Segment Open

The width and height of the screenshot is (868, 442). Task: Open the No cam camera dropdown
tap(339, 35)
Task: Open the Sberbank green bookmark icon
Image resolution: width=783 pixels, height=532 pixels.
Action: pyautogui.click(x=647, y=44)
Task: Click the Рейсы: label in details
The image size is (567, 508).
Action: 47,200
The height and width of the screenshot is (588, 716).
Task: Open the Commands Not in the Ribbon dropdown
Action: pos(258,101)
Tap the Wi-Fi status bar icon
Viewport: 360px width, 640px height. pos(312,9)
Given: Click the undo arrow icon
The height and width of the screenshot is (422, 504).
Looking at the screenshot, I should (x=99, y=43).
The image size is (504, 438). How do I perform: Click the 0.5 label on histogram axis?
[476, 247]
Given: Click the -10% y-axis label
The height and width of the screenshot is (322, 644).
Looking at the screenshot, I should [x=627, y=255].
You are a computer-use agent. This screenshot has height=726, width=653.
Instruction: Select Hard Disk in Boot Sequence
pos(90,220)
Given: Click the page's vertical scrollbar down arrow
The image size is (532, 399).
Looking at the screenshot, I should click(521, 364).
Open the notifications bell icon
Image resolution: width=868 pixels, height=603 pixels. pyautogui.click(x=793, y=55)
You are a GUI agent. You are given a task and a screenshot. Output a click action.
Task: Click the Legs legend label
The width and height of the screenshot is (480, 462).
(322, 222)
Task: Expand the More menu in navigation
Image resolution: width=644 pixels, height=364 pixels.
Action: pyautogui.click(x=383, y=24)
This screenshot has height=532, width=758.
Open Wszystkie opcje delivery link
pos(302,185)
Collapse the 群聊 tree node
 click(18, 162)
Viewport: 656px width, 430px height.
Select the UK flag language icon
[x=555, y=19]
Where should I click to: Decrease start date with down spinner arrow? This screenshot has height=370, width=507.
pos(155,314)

Segment Closed

REQUIRED ACTION: The required output is all of the material, word for word.

ANSWER SPACE:
The width and height of the screenshot is (868, 442). Task: Open the No cam camera dropdown
tap(339, 35)
Task: Open the Sberbank green bookmark icon
Image resolution: width=783 pixels, height=532 pixels.
Action: pyautogui.click(x=647, y=44)
Task: Click the Рейсы: label in details
The image size is (567, 508).
Action: 47,200
The height and width of the screenshot is (588, 716).
Task: Open the Commands Not in the Ribbon dropdown
Action: pos(258,101)
Tap the Wi-Fi status bar icon
Viewport: 360px width, 640px height. pos(312,9)
Given: Click the undo arrow icon
The height and width of the screenshot is (422, 504).
Looking at the screenshot, I should (x=99, y=43).
The image size is (504, 438). How do I perform: Click the 0.5 label on histogram axis?
[476, 247]
Given: Click the -10% y-axis label
The height and width of the screenshot is (322, 644).
Looking at the screenshot, I should [x=627, y=255].
You are a computer-use agent. This screenshot has height=726, width=653.
Instruction: Select Hard Disk in Boot Sequence
pos(90,220)
Given: Click the page's vertical scrollbar down arrow
The image size is (532, 399).
Looking at the screenshot, I should click(521, 364).
Open the notifications bell icon
Image resolution: width=868 pixels, height=603 pixels. pyautogui.click(x=793, y=55)
You are a GUI agent. You are given a task and a screenshot. Output a click action.
Task: Click the Legs legend label
The width and height of the screenshot is (480, 462).
(322, 222)
Task: Expand the More menu in navigation
Image resolution: width=644 pixels, height=364 pixels.
Action: pyautogui.click(x=383, y=24)
This screenshot has height=532, width=758.
Open Wszystkie opcje delivery link
pos(302,185)
Collapse the 群聊 tree node
 click(18, 162)
Viewport: 656px width, 430px height.
Select the UK flag language icon
[x=555, y=19]
Where should I click to: Decrease start date with down spinner arrow? This screenshot has height=370, width=507.
pos(155,314)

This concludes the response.